Pott's disease pathophysiology in the news

Blogs on Pott's disease pathophysiology

Directions to Hospitals Treating Pott's disease

Risk calculators and risk factors for Pott's disease pathophysiology

Editor-In-Chief: C. Michael Gibson, M.S., M.D. [1]; Associate Editor(s)-in-Chief: Hardik Patel, M.D.

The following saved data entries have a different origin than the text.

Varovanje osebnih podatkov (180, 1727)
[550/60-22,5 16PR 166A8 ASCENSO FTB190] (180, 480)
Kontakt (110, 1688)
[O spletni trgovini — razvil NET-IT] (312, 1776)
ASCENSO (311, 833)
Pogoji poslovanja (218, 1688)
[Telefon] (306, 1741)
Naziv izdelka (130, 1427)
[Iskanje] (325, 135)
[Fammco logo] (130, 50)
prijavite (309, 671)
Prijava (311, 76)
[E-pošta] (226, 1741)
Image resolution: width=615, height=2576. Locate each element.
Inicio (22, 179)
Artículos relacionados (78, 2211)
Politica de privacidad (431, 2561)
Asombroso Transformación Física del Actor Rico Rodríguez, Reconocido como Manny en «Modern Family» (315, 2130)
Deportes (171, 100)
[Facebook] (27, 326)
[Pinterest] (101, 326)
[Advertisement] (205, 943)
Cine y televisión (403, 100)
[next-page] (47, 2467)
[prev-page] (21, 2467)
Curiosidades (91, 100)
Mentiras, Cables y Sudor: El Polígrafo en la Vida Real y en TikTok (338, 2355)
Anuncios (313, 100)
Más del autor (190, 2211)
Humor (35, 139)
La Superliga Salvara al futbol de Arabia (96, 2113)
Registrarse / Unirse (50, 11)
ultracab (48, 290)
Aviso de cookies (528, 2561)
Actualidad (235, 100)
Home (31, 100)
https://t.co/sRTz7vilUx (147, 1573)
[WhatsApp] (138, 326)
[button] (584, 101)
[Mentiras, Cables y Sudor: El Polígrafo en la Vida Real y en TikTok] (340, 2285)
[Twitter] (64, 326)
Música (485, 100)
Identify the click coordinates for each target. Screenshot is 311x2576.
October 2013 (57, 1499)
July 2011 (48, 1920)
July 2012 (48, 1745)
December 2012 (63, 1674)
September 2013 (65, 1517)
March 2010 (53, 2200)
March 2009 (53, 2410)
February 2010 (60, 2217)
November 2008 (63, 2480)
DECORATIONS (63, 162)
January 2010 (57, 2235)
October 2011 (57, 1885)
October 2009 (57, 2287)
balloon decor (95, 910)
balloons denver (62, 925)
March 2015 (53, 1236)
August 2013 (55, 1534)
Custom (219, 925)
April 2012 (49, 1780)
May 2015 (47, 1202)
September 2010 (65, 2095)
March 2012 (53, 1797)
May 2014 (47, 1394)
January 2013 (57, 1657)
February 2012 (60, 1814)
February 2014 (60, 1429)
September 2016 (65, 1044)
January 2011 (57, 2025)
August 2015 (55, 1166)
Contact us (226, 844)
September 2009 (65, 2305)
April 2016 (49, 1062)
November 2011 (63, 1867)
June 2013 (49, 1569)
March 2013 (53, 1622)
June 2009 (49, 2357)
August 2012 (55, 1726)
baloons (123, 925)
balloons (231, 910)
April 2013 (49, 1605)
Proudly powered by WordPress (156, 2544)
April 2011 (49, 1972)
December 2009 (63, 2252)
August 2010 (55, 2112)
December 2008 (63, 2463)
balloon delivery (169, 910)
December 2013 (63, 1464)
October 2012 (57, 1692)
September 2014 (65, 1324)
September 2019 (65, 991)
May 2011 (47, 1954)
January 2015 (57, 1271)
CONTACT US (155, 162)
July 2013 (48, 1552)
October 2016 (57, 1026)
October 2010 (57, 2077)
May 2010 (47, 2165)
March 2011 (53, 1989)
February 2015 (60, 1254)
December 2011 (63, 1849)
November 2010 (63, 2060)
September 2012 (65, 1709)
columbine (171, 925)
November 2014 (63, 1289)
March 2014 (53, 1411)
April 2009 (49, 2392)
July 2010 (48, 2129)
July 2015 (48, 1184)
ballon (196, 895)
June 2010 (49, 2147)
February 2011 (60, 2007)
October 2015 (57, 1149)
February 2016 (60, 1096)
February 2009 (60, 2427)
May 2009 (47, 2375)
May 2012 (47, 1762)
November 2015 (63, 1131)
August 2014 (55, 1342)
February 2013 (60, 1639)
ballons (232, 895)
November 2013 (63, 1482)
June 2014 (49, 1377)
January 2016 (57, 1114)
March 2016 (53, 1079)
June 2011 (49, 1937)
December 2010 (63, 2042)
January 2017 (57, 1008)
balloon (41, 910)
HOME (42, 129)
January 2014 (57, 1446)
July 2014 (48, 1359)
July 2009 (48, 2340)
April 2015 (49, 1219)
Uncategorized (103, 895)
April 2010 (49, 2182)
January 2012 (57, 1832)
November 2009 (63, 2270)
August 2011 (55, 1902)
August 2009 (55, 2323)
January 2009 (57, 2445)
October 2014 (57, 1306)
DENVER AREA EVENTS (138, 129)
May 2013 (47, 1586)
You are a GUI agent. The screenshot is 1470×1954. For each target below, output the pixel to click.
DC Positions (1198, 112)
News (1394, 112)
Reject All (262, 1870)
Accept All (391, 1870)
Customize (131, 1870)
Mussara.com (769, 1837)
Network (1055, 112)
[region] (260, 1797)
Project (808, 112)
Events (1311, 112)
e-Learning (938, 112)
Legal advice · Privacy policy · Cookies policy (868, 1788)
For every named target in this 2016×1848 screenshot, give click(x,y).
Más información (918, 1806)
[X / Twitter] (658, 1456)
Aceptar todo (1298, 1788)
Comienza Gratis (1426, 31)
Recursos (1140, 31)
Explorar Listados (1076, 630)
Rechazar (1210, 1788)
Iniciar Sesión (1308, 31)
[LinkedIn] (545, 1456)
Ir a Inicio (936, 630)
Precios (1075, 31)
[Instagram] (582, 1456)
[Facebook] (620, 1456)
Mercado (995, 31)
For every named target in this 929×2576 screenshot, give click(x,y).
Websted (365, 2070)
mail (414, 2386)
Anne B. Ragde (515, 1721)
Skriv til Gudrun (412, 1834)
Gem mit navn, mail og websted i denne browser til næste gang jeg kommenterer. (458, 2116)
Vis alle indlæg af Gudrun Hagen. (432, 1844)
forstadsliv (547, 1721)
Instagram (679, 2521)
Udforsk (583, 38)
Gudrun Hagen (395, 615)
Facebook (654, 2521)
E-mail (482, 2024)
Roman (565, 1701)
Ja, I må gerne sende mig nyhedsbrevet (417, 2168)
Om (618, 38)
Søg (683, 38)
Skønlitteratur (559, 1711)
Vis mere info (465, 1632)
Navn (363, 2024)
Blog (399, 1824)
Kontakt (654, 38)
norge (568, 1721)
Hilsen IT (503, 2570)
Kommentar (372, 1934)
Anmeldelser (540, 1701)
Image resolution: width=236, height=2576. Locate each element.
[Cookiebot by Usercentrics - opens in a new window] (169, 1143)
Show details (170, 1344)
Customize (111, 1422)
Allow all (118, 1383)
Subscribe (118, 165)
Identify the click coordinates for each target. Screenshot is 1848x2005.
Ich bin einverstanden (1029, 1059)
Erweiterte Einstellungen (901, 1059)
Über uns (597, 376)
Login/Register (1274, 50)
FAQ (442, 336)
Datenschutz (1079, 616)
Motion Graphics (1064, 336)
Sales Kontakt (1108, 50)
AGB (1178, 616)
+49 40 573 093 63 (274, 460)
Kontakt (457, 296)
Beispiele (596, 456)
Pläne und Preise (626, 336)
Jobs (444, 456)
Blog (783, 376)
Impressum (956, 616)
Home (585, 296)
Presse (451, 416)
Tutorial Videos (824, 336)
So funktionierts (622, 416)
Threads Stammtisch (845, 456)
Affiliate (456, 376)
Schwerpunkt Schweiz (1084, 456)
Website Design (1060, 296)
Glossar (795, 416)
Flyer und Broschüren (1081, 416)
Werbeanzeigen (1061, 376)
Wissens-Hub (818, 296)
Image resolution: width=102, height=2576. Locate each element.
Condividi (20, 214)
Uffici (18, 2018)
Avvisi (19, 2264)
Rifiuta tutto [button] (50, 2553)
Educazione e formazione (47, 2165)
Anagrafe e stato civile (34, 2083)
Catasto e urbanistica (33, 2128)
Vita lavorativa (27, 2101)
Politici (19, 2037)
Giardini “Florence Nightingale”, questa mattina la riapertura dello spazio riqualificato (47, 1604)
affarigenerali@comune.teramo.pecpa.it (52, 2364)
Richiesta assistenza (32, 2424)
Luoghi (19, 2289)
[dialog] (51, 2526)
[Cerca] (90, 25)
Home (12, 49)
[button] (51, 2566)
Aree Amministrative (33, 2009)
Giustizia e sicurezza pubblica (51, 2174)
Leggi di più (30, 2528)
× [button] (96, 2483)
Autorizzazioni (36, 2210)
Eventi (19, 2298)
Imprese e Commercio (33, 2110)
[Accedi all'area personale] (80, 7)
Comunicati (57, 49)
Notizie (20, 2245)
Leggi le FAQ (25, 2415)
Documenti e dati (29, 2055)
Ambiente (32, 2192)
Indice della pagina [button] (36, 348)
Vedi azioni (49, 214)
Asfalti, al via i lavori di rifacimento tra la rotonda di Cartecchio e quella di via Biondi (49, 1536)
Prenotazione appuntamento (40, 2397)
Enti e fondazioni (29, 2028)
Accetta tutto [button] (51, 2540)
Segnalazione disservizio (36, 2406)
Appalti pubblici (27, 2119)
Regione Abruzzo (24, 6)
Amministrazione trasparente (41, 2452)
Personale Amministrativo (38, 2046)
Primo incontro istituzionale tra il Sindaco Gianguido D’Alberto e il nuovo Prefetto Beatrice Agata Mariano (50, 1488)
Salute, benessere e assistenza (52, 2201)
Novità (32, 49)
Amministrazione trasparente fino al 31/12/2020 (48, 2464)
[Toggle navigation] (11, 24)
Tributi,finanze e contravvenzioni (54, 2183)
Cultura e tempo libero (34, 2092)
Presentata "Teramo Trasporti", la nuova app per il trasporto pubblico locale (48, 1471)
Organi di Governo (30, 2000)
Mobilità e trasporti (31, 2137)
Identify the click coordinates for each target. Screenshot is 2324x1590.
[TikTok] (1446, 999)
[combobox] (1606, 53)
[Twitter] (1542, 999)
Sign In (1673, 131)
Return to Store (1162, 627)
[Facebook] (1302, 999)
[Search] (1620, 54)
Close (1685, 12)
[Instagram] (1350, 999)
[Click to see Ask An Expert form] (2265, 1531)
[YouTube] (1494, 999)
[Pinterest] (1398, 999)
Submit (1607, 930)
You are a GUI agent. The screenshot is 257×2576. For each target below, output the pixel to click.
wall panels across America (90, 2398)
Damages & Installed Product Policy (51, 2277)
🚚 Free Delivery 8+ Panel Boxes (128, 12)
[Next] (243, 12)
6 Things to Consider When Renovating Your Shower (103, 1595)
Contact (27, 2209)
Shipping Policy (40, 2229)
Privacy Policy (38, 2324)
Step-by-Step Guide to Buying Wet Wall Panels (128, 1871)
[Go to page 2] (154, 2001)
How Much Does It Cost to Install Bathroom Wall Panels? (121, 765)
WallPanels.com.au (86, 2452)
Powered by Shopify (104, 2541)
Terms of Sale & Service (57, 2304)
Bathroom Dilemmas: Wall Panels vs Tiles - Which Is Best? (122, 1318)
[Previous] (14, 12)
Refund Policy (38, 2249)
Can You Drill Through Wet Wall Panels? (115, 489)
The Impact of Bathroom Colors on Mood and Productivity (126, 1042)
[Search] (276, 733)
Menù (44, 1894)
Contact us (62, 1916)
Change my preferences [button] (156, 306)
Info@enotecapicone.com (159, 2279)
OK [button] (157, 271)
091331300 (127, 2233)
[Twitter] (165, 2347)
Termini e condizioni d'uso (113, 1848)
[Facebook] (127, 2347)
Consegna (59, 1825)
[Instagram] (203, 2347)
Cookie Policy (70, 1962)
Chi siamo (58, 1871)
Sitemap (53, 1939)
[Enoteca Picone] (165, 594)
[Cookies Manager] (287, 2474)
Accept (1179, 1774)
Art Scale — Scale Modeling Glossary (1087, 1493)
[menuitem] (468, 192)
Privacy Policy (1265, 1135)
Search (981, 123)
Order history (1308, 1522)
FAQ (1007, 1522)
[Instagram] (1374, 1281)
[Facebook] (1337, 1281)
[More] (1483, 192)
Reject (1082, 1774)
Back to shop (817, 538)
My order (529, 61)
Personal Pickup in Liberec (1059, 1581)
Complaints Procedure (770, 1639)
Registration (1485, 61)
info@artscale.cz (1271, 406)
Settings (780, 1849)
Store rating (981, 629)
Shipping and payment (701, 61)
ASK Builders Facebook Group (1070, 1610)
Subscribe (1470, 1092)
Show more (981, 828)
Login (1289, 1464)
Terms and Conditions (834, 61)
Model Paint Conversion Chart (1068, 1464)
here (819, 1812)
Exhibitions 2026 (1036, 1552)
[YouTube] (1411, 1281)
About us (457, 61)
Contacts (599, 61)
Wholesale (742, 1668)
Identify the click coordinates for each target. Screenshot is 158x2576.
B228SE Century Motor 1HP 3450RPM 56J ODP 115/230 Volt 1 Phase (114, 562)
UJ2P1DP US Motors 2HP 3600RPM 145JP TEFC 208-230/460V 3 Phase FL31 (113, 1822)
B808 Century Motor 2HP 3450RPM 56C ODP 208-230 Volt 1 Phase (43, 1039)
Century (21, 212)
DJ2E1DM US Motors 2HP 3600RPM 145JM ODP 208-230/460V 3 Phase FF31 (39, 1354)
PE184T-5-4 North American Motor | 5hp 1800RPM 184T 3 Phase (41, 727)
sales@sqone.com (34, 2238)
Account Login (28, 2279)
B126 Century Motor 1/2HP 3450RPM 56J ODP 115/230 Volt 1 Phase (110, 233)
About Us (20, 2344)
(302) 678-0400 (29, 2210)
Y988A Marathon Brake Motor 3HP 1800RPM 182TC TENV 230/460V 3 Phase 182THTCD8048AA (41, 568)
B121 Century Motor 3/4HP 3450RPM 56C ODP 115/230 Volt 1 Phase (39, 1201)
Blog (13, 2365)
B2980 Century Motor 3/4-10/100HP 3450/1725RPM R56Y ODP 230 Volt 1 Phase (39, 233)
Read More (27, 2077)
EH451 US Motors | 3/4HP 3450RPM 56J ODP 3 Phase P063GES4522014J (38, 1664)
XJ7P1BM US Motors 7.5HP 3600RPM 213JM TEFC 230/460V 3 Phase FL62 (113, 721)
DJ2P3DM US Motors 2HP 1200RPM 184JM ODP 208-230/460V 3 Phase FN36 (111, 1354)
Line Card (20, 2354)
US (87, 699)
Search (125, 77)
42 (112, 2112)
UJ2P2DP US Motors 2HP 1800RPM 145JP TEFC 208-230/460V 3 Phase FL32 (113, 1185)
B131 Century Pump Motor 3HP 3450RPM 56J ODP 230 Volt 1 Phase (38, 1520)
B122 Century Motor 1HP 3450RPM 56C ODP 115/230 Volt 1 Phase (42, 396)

Please help WikiDoc by adding more content here. It's easy! Click here to learn about editing.

Overview

Pott's disease occurs usually due to hematogenous spread of tuberculous infection from an extraspinal source. Pott's disease usually involves more than one vertebra and manifests as a combination of osteomyelitis and arthritis.

Pathophysiology

Source of infection

  • The primary source of infection is either from a pulmonary site or a genitourinary site.

Mode of Spread

  • Pott's disease is a result of hematogenous spread of the infection, to the cancellous bone of the vertebral bodies. The spread can be via the arterial or the venous route.
  • Normally, a rich vascular plexus is present in the sub-chondral region of each vertebrae. The blood supply is derived from anterior and posterior spinal arteries. The presence of rich vascular plexus facilitates the hematogenous spread of infection to the spine. The characteristic multiple contiguous vertebra is due to the blood supply, the segmental arteries from the anterior and posterior spinal arteries divide to form segmental arteries which supply two adjecent vertebra.
  • The Batson's venous plexus is a valve-less venous system and the blood flow through the plexus is bi-directional which is depends on the pressure in the intra-abdominal and intra-thoracic compartments during exertion or activities which such as coughing.
  • The spread of infection via the intraosseous venous system causes central vertebral body lesions. Therefore, in patients with noncontiguous spinal involvement or involvement of multiple vertebra, it signifies the infection spread is via the venous route.
  • The spread of infection below the anterior or posterior longitudinal ligaments affects multiple contiguous vertebrae.

Pathogenesis

  • The infection initially affects the anterior aspect of the vertebral body adjacent to the subchondral plate. Then the infection spreads to the adjacent intervertebral disks.
  • The common site affected in spinal tuberculosis in children is the intervertebral discs due to the high vascularity. In adults or in old age the vertebral bodies are commonly affected due to age related avascularity.
  • The common lesions of vertebra in spinal tuberculosis include paradiskal, anterior, and central lesions.
  • The most commonly involved sites are the upper lumbar and the lower thoracic vertebrae, the body of the vertebra is typically affected than the arch.
  • The infection results in the destruction of the intervertebral disk space and the adjacent vertebral bodies, collapse of the spinal elements, and anterior wedging resulting in a characteristic angulation and gibbus formation. Gibbus is a palpable deformity due to the involvement of multiple vertebrae.
  • The destruction of the disk space and the wedging results in spinal deformity. Kyphosis is more prominent if the disc and bone destruction occurs in the thoracic spine due to the collapse in the anterior spine. The granuloma or the abscess can cause narrowing of the spinal canal leading to paraplegia secondary to cord compression.
  • In patients with anterior spinal tuberculosis, motor fibers are compressed first affecting the motor function. This is because the motor fibres are anteriorly placed in relation to the sensory fibers.
  • In patients with posterior spinal tuberculosis, the motor fibers are compressed first again, and this is because the motor fibers are more susceptible to pressure and sensory fibers are susceptible to ischemia.

Genetics

  • A study of 109 patients in the china with spinal TB, showed higher frequencies of FokI polymorphism in the vitamin-D receptor gene of patients with tuberculosis.[1]

Microscopic Pathology

  • Histologic examination of the biopsy specimen demonstrate epithelioid cell granulomas, lymphocytic infiltration and multinucleated and Langhans giant cells.

References

  1. Zhang HQ, Deng A, Guo CF, Wang YX, Chen LQ, Wang YF; et al. (2010). "Association between FokI polymorphism in vitamin D receptor gene and susceptibility to spinal tuberculosis in Chinese Han population". Arch Med Res. 41 (1): 46–9. doi:10.1016/j.arcmed.2009.12.004. PMID 20430254.